In 2020, Pernod Ricard’s income tax charge on recurring items (profit from recurring operations and financial result from recurring operations) was €468m.                                                                                             

In addition to corporate income tax, Pernod Ricard pays and collects numerous other taxes and contributions, including sales taxes, customs and excise duties, payroll taxes, property taxes and other local taxes specific to each country, as part of the Group’s economic contribution to the communities in which it operates.  Pernod Ricard’s total contribution is estimated at around €5.5 billion (unaudited data).

Our approach to tax

The Group applies the following principles in tax matters:

  • Support for operational activity in compliance with applicable regulations;
  • Integrity in the conduct of tax matters;
  • Tax management that is both pro-active and efficient in order to preserve and maximise the value generated for the Group and its shareholders.

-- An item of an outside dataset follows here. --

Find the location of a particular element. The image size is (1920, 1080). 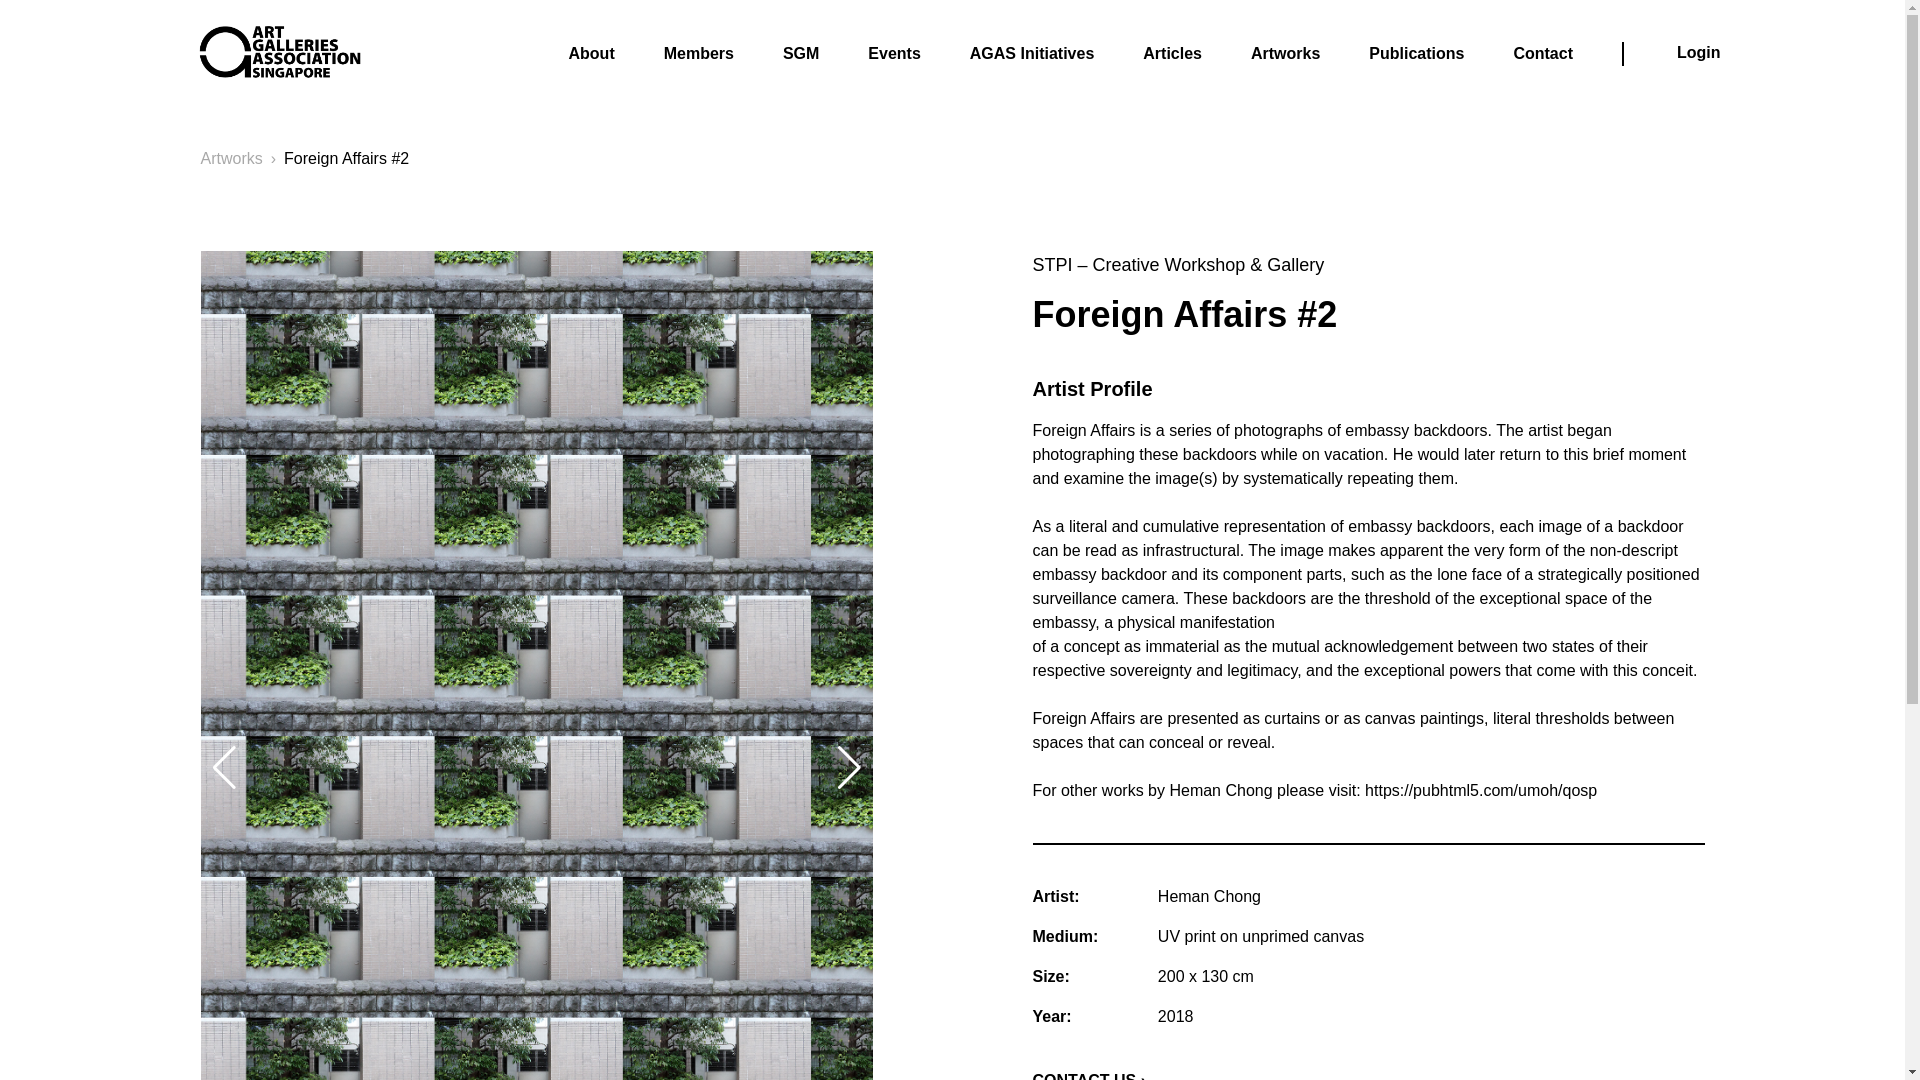

Members is located at coordinates (698, 55).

Pernod Ricard has several subsidiaries in some 73 countries in which it operates.  Whenever possible, management makes every effort to liquidate any dormant or quasi-dormant subsidiary inherited from past acquisitions.

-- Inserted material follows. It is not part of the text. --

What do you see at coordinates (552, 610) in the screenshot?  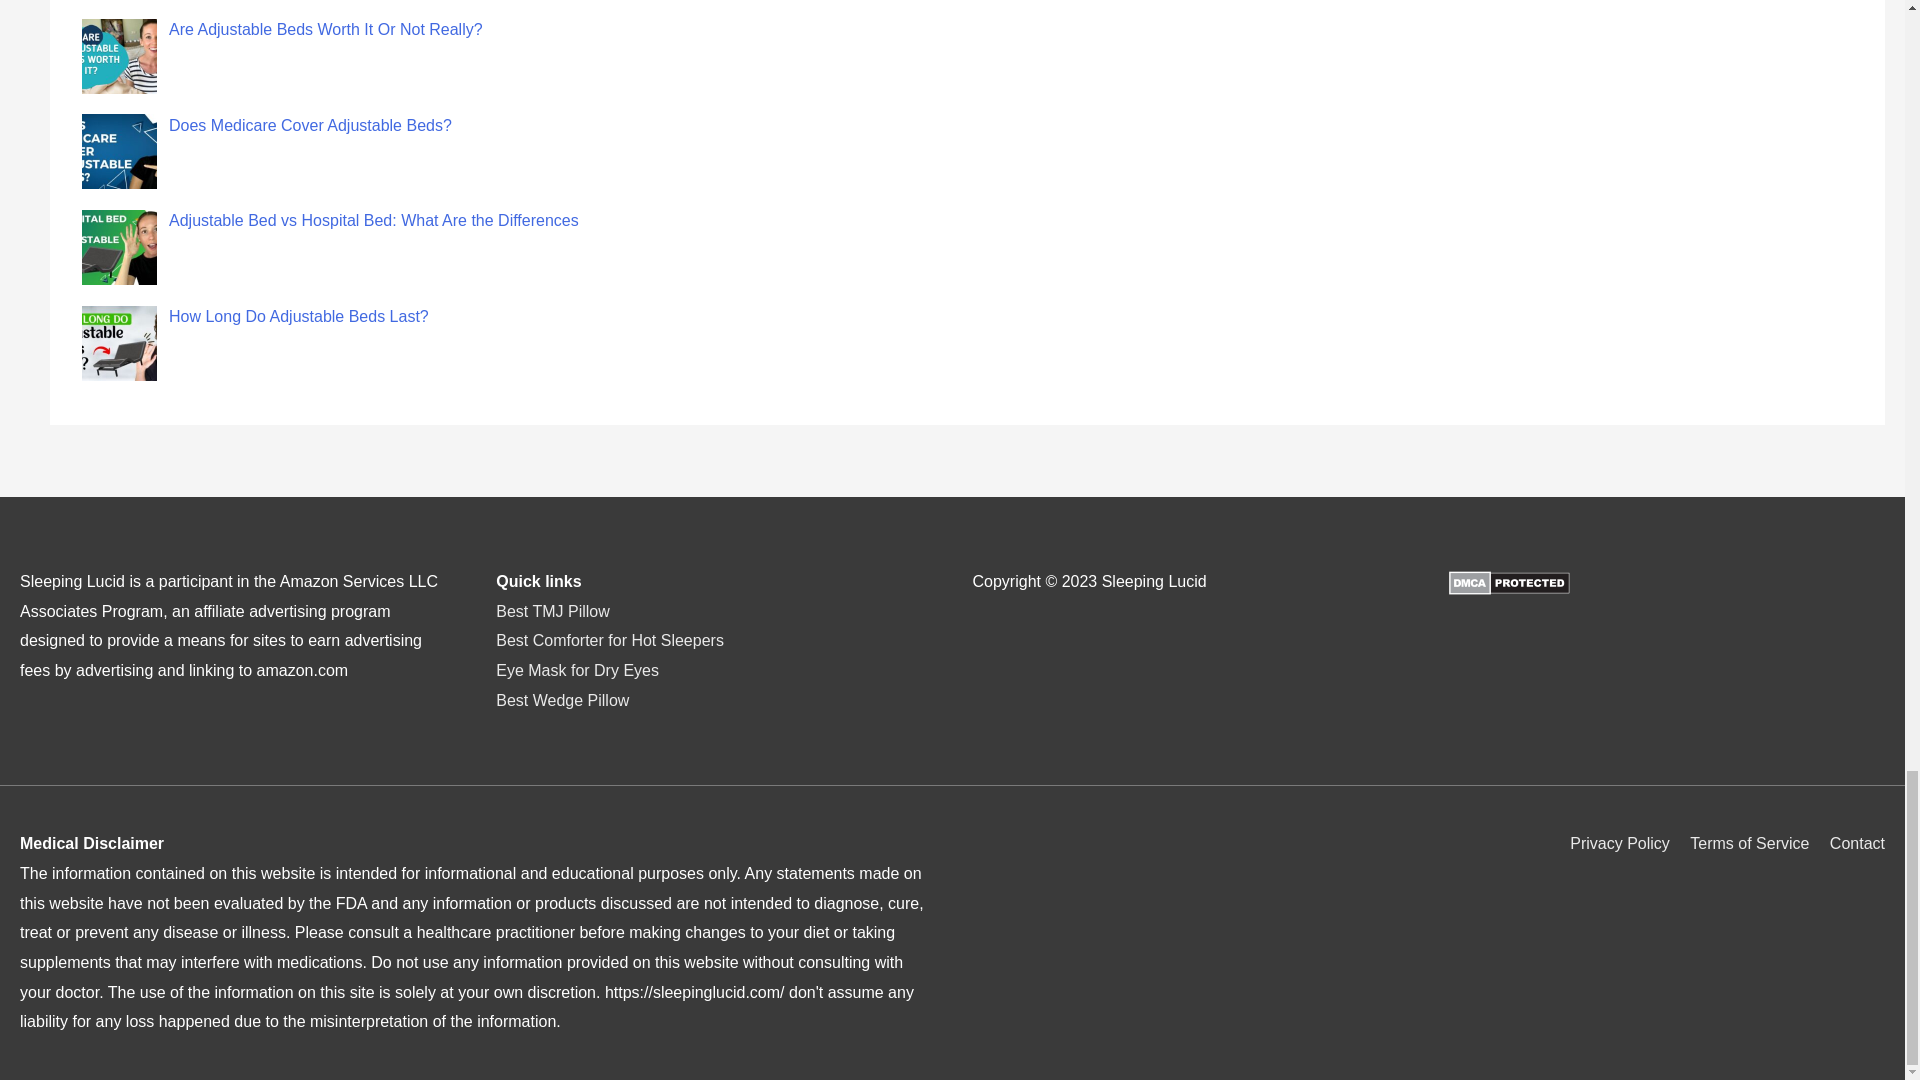 I see `Best TMJ Pillow` at bounding box center [552, 610].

Pernod Ricard is vigilant as to the operational and commercial reality of its transactions and refuses to take part in any artificial tax arrangements.  The Group will only use tax incentives after considering their impact on its brands, reputation and Sustainability and Responsibility.  The Group does not promote any form of tax evasion.

 

Transfer pricing

Pernod Ricard’s strategy and organisation are built on a decentralised model with an ongoing

relationship between the Brand Companies and the Market Companies.  The Brand Companies generally own, protect and develop the intellectual property.  They are also in charge of developing the overall strategy for the brands as well as solutions and ways to activate them. The Market Companies implement this strategy at local level.

Related party transactions are carried out in accordance with the Group’s transfer pricing policy, which is based on the arm’s length principle (i.e. on terms that would have been agreed between independent parties).

 

An efficient organization

Pernod Ricard has a team of qualified and well-trained tax and customs specialists working under the supervision of the EVP Finance, IT and Operations.  Clear internal control principles on tax matters have been defined and made available to all employees on the Intranet.  Processes have been put in place to prevent risks of tax evasion. 

The tax legislation in the countries where Pernod Ricard operates is complex and can be subject to interpretation.  Pernod Ricard manages these uncertainties with the help of internal and external tax experts.  Tax provisions are measured based on the Group’s best estimate based on the information available (in particular that provided by the Group’s legal and tax advisors) and presented regularly to the Audit Committee.

 

Promotion of international transparency

Pernod Ricard is committed to being open and transparent with tax authorities and to disclosing relevant information to enable them to carry out their work.  Pernod Ricard places particular importance on working positively, proactively and transparently with the tax authorities of the countries in which the Group operates in order to build honest and sustainable relationships and to be able to resolve potential disputes quickly.

Pernod Ricard respects the obligations of country-by-country reporting.

The Group also participates in the development of corporate tax policies, tax transparency initiatives and tax legislation by taking part in public consultations.